Go on Pretending

Go On Pretending: A Chance To Do the Right Thing

Chapter 6: Meet The Guiding Light’s Bauer family, from the patriarch known as Papa to the actors playing his children, their assorted love interests, friends, and nemeses.

collage of early soap operas for go on pretending serial

He wasn’t ancient, and he wasn’t a child. He looked to be about Rose’s age. He wasn’t short. He looked to be about Rose’s height. He wore a gray suit, broad at the shoulders, straight cut to mid-thigh, single-breasted with long, wide lapels and three buttons along the front. The hat he held in his hand, having removed it upon entering the building like a proper gentleman, was a matching Stetson Whippet, the band a slightly darker shade of gray encircling the crown.

And he was a Negro.

A strikingly handsome one.
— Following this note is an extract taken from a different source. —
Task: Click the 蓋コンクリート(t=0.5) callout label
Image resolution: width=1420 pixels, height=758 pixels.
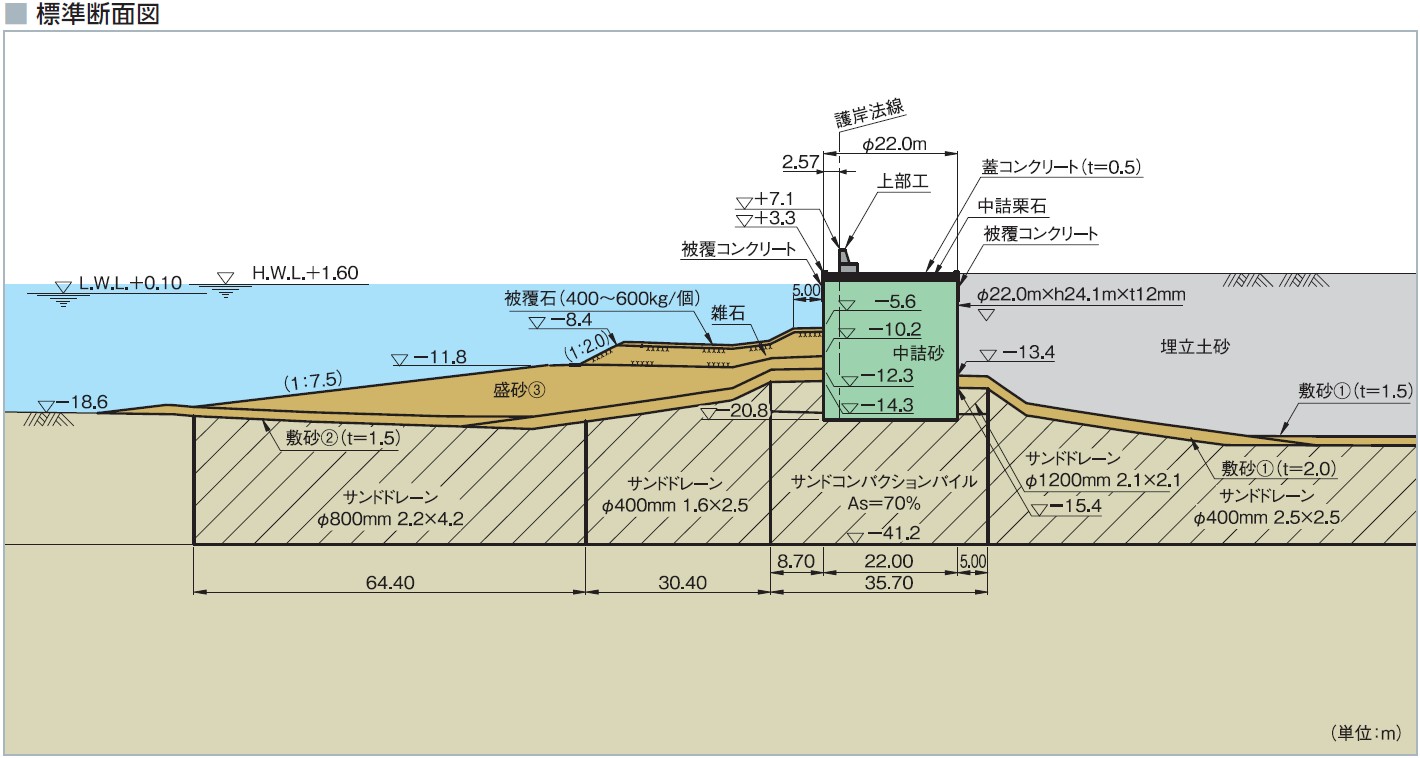Action: pos(1062,167)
Eyes as dark as their irises, surrounded by a thick fringe of lashes any woman, save possibly Rose, would envy. Nose cut as sharp as his cheekbones, a smile as dulcet as his voice. It unfurled languidly, an unstoppable, volcanic drift that caressed everything in its path, enveloping, pulling you closer. Not a forced seduction, but a desired one.
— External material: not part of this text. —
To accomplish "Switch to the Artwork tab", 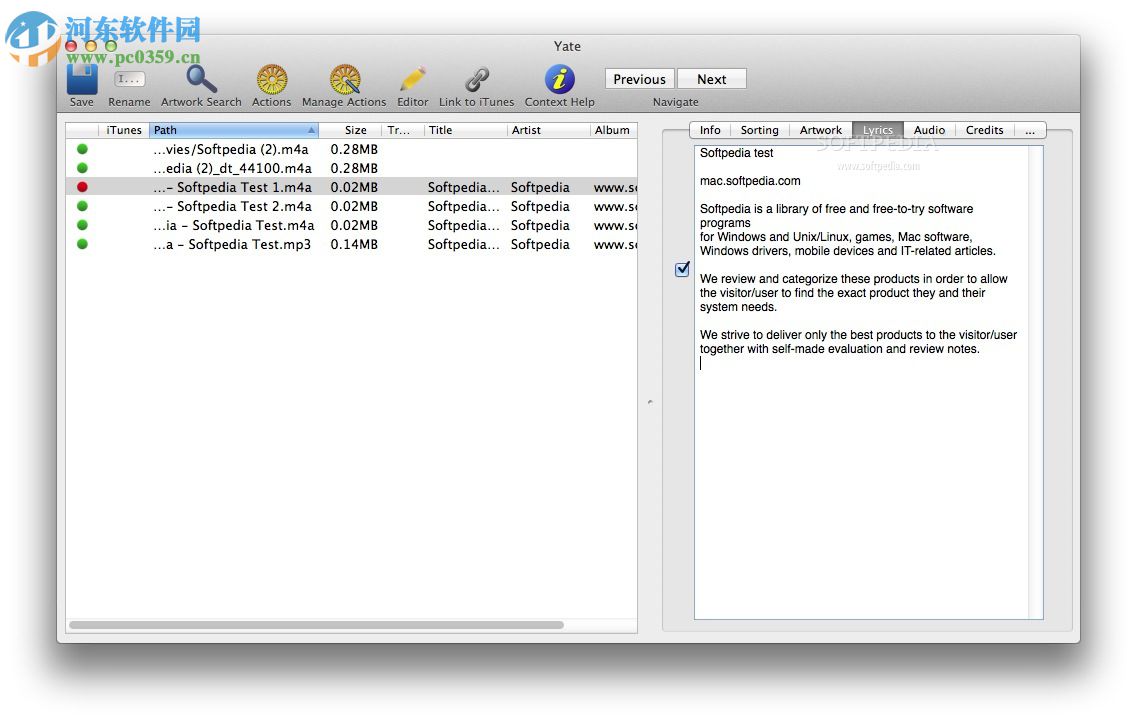I will pyautogui.click(x=820, y=130).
“I am not who you envisioned for your Edmund Bard?” The smile made it into his query. They both knew exactly what he was asking.

Rose’s impulse was to deny, to be polite, to place herself in the best possible light under the pretense of sparing his feelings. She understood that would be self-serving. And insulting. It would be patronizing to treat him like a child. This was obviously a man. A man who knew the score and deserved the respect of her acknowledging it.

“You’re not.”

“Should I see myself out?” He made a gesture to return the hat back atop his head.

He was giving her the opportunity to protect herself. To terminate the awkwardness with the least amount of embarrassment or fuss. He was a gentleman, offering Rose the option to return to business as usual as if their encounter had never happened.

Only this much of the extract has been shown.